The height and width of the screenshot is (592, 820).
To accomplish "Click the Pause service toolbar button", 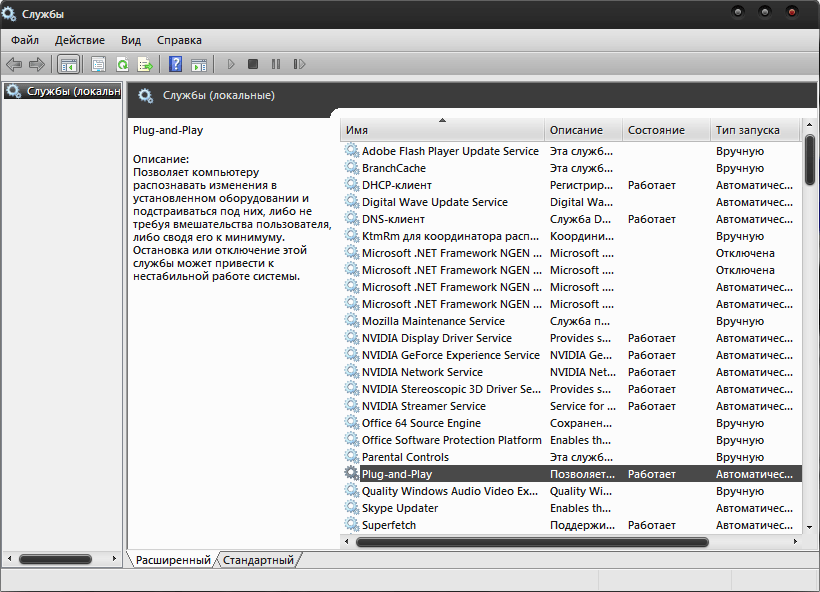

--

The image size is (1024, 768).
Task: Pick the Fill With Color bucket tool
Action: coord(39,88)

--

» EXERCISE OBJECTIVE:
Print everything from the line with "The height and" down to the line with "the Pause service" in the entries above, both lines included and nothing more, without the pictures.

» TASK RESPONSE:
The height and width of the screenshot is (592, 820).
To accomplish "Click the Pause service toolbar button", 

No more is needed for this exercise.